As expected, the conference call that was supposed to be about the honors English teacher’s ill-treatment of and accusations toward our son was really an exercise in gaslighting him and us as his parents with the plagiarism accusation. Expected, but very disappointing. They kept telling us that our son was lucky to have not received a 0 and failing grade in the course. I said that they should be ashamed of themselves as educators, that they were “circling the wagons” like law enforcement. Our son’s honor’s English teacher said nothing for 35 minutes, and kept playing his TV in the background, which kept cutting in and out throughout the call (what a coward!). He was the only person on the call who didn’t speak.

They offered to share their so-called evidence. The “evidence” was exactly the same as when I ran our son’s essay through Turnitin the week before. If this is plagiarism, I would dare say three-quarters of the students I’ve taught since 1992 should be accused of such. MCPS’s definition of plagiarism and other forms of academic dishonesty? It includes the key phrase, “the willful giving or receiving” of an academic advantage of some sort, meaning the act has to be an intentional one. It can’t just be a couple of citation errors; evidence of intent must be involved. The wanton theft of other’s words must be involved. I seriously doubt three partial sentences in an average essay granted our son any “advantage” at all (having been a victim of plagiarism myself, I know the signs).

They did so much terribly wrong here, to our son, and to us as our son’s parents. They cared not about the teacher’s escalation of comments to our son. They cared not that the other accusations proved to be false. They cared only about three sets of quotation marks missing from a 900-word essay. They cared only about this, because they knew they could do nothing institutionally that would help students struggling with the pandemic. They cared only about the accusation because K-12 institutions care more about protecting a mediocre White male teacher than they do about Black and Brown students, as these institutions are racist and ableist to their core.

Luckily, our son has a different honors English teacher this semester, his final one at his Silver Spring high school. But as damaging as this could have been for him, at least I can say I stepped up as his dad, right? Except that this has conjured up lots of bad memories about the assholes who were my administrators at Mount Vernon HS, about folks whom I’ve known to be assholes in the education field over the years. Given this, why would anyone want to see these toxic sites of social control open up again for in-person instruction? I don’t.

I had thought about volunteering at our son’s high school this semester, with a smaller teaching load at my institutions this spring. But after this, why in hell would I want to volunteer with these uncaring shits who call themselves educators? They can all kiss my middle-aged Black ass!

However, if our son, a slightly above-average student, had to endure the bullshit of a bullshit-artist-as-certified-teacher, I can only imagine the number students across the achievement spectrum who are catching hell from teachers who have not adjusted well to teaching virtually in the midst of this pandemic. So maybe, just maybe, once I stop thinking about putting our son’s former teacher in a chokehold, I’ll see about volunteering once more. 

But, even if everyone at our son’s soon-to-be-former high school is vaccinated by late this spring or by Fall 2021, I’m still wearing two masks and a face shield. The place is way too toxic for us.


I truly would like to hear from parents, students, even teachers, in Silver Spring, in Montgomery County, MD, in the DMV, in general. Tell me I’m wrong, that these aren’t examples of education as punitive and gaslighting. Or, conversely, tell me if you have had similar experiences with this high school and this school district, especially since the pandemic.

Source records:
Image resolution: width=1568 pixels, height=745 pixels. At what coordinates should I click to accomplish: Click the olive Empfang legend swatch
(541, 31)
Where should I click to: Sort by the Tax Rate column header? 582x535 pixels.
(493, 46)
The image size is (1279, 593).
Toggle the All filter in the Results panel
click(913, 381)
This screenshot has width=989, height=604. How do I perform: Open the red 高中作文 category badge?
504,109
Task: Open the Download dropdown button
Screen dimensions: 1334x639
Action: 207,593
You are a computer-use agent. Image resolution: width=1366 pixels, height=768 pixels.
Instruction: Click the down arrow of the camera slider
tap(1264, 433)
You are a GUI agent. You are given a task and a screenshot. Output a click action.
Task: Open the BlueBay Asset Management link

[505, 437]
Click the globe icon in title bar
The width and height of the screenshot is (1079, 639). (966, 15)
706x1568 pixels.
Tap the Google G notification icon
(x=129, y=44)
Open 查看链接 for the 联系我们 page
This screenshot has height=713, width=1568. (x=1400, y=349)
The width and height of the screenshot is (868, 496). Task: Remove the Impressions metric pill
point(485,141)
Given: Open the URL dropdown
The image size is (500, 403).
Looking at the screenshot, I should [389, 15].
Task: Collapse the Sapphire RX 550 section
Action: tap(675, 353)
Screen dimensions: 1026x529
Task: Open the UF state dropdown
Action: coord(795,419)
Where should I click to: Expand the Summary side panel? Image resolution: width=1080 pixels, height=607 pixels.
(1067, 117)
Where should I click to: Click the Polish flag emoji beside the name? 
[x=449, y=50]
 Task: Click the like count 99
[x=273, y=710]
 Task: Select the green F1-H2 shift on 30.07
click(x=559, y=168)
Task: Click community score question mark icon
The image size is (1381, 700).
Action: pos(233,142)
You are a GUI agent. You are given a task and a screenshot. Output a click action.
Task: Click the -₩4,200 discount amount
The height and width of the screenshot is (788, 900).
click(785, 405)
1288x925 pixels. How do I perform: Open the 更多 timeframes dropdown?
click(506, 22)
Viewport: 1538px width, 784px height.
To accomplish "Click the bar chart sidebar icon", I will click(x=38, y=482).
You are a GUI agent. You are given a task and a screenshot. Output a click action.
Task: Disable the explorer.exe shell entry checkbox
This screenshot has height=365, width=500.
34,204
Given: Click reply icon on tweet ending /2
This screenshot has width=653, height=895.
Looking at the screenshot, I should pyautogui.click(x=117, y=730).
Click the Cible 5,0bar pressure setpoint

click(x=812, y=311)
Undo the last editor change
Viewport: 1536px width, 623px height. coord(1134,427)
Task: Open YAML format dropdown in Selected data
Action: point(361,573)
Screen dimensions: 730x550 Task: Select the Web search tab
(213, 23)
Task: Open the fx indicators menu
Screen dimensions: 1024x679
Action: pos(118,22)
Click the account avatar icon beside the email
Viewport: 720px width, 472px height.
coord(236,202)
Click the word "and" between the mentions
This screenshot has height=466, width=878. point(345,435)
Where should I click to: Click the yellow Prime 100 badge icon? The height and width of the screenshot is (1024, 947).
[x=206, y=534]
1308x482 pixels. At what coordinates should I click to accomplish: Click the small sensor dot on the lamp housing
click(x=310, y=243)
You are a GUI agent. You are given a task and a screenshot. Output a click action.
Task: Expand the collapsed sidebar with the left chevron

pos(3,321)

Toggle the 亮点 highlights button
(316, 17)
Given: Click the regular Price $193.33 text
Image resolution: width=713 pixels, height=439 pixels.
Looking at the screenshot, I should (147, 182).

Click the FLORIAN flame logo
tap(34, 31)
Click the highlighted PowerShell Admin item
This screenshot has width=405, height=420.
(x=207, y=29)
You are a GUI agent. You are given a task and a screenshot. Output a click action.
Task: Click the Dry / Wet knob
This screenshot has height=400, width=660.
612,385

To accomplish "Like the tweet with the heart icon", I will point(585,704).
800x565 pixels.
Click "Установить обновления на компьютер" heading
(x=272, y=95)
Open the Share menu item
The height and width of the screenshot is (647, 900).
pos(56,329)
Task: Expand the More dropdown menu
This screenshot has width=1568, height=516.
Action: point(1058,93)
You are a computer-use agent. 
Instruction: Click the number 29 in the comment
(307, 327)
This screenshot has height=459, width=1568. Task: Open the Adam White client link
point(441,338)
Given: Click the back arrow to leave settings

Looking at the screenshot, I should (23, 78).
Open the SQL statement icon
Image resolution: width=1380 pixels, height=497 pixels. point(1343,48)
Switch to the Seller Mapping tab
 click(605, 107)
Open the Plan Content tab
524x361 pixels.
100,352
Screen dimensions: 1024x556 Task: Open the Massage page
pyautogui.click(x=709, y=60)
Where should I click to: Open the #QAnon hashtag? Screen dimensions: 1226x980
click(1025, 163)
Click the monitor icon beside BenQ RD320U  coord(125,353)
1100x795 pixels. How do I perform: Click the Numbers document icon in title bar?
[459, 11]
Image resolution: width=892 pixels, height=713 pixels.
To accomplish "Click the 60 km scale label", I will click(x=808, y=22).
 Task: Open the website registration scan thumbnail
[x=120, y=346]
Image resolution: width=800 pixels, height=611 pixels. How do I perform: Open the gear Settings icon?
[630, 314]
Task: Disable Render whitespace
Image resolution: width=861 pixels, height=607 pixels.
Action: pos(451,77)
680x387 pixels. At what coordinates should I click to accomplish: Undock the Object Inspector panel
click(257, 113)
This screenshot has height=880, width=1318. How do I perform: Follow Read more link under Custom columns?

- PROBLEMS TO SOLVE:
1. In the post about the plagiarism accusation, how long did the son's honors English teacher stay silent during the conference call?
2. Summarize the post about the plagiarism accusation in two sentences.
3. Reproduce the stretch of the post about the plagiarism accusation from "However, if our" through "volunteering once more.".

- RESPONSES BY TASK:
1. 35 minutes

2. The writer describes a conference call that was supposed to address an honors English teacher's treatment of the writer's son but instead centered on a plagiarism accusation over three sets of missing quotation marks in a 900-word essay, which the writer argues showed no intent under MCPS's definition of academic dishonesty. Angered by how the school treated the son and his parents, the writer reconsiders volunteering there and invites parents, students, and teachers in the area to share their own experiences.

3.
However, if our son, a slightly above-average student, had to endure the bullshit of a bullshit-artist-as-certified-teacher, I can only imagine the number students across the achievement spectrum who are catching hell from teachers who have not adjusted well to teaching virtually in the midst of this pandemic. So maybe, just maybe, once I stop thinking about putting our son’s former teacher in a chokehold, I’ll see about volunteering once more.